• _PROBLEM TO WORK ON_: Could you output every record below exactly, leaving out the pictures?
*** DATA EXCERPTS Section Begins ***
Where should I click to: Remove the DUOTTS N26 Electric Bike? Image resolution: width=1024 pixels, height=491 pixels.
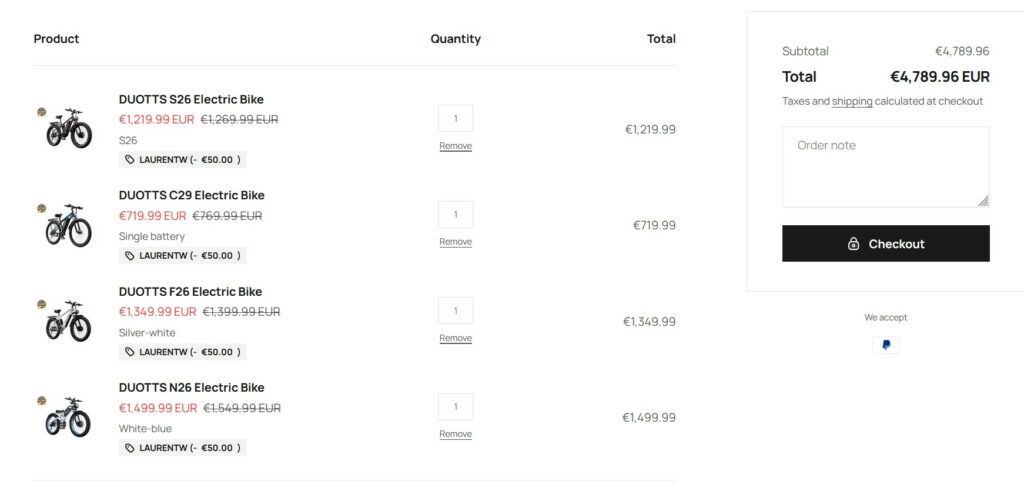455,434
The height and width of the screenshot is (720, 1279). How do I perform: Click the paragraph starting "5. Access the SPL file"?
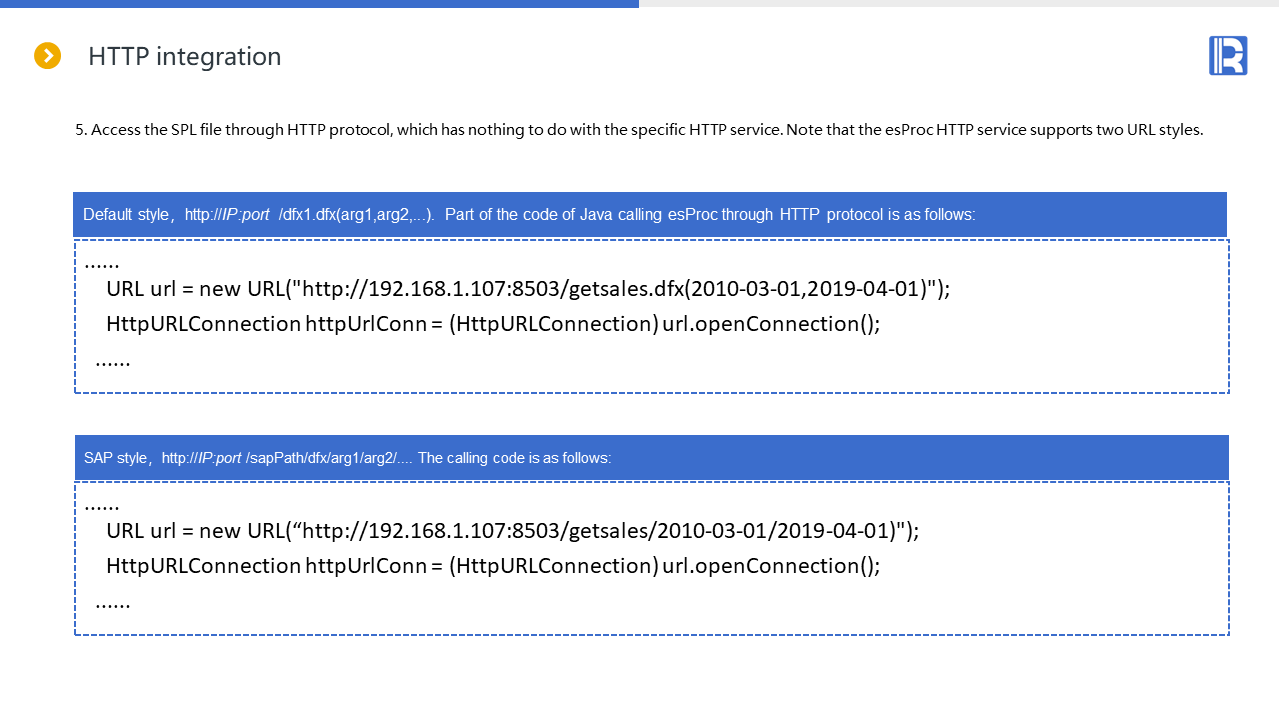(x=638, y=130)
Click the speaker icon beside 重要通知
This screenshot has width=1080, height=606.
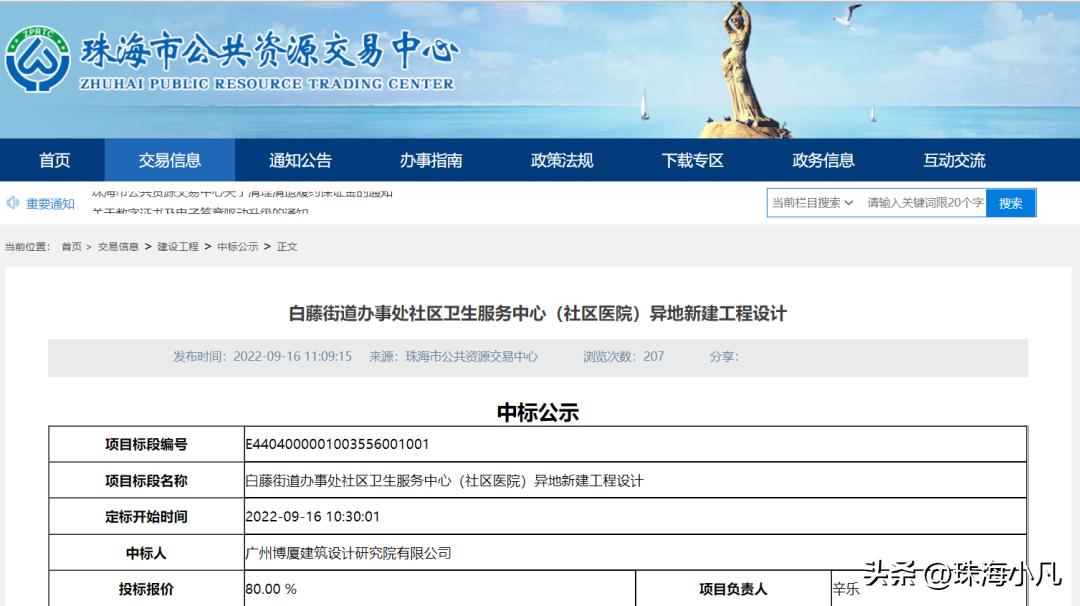pyautogui.click(x=12, y=197)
*** DATA EXCERPTS Section Ends ***
• _TASK SOLUTION_:
Where should I click to: Remove the DUOTTS N26 Electric Bike? Image resolution: width=1024 pixels, height=491 pixels.
455,434
The height and width of the screenshot is (720, 1279). How do I perform: Click the paragraph starting "5. Access the SPL file"?
(x=638, y=130)
Click the speaker icon beside 重要通知
This screenshot has width=1080, height=606.
pyautogui.click(x=12, y=197)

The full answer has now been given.